Interestingly, each of the ten active fragments contained an anionic group: 3 carboxylates, 2 sulfates, and 5 tetrazoles among the set. A reexamination of the docked lead-like molecules revealed a relatively high-scoring tetrazole, which exhibited an experimental Ki value of 21 micromolar (see figure). Although this was an in silico hit, it was swamped by the number of (inactive) hits and so had not been selected for experimental follow-up until the fragment results revealed tetrazoles to be privileged pharmacophores. Additional similarity searching of the lead-like molecules led to two additional low micromolar inhibitors.

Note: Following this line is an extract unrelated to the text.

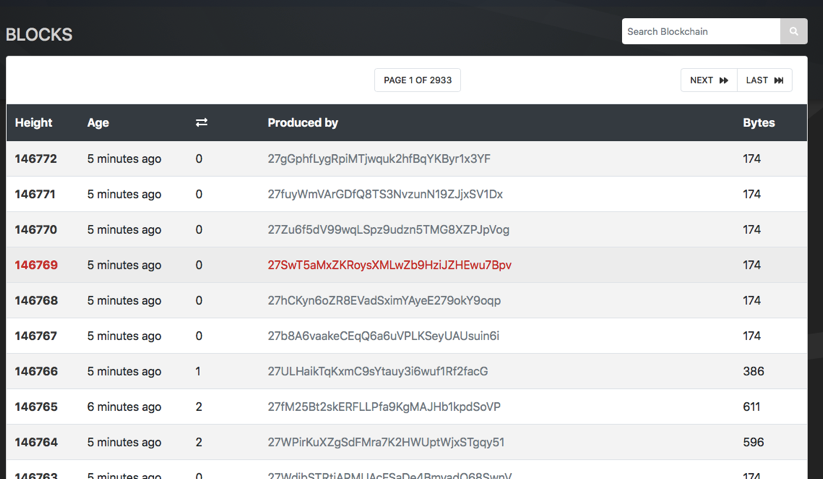Open block height 146766
Image resolution: width=823 pixels, height=479 pixels.
[x=36, y=371]
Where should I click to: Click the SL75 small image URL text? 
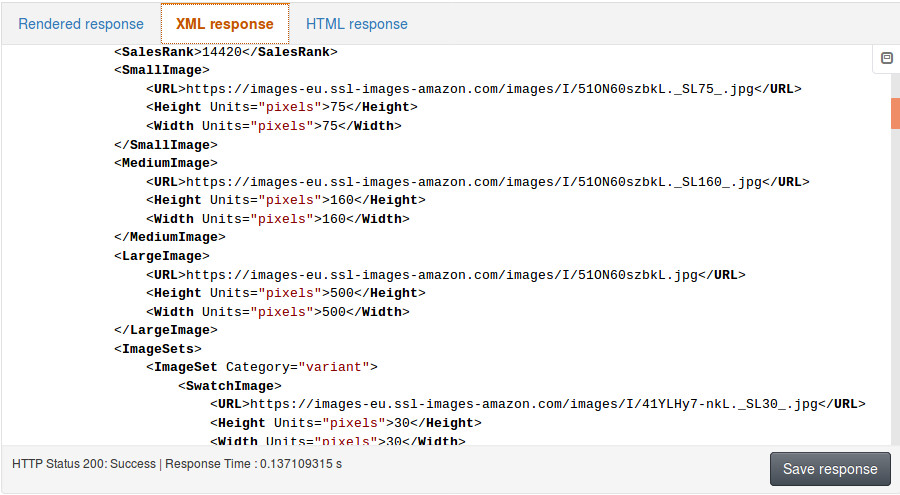pos(470,89)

Five of the inhibitory fragments and one of the lead-like molecules were characterized crystallographically, and the results were remarkable: all of them bound in a similar manner to that predicted by docking.

Chen and Shoichet also investigated the specificity of the fragments compared to the lead-like compounds, and the results agreed well with those predicted by Hann and colleagues (as discussed on our sister blog FBDD-Lit here). Namely, while the fragments had relatively low specificity against a mechanistically distinct beta lactamase (AmpC), the lead-like molecule exhibited roughly 100-fold tighter inhibition of CTX-M. In other words, fragments likely have a higher hit rate (and correspondingly lower specificity) due in part to their simplicity, but as fragments are elaborated, specificity can be readily built into the molecules.

So does this mean the era of computational fragment-based screening has arrived? While these results are impressive, it is important to keep them in perspective. CTX-M has a relatively rigid active site, while many proteins of interest show a level of flexibility that confounds modeling. Moreover, Chen and Shoichet were working with an ultra-high resolution (0.88-Angstrom) crystal structure of CTX-M in which they could actually see density for hydrogen atoms on some polar groups. Needless to say, this is atypical. Still, the paper does give hope that the computational tools are ready, as long as they are applied to appropriate systems.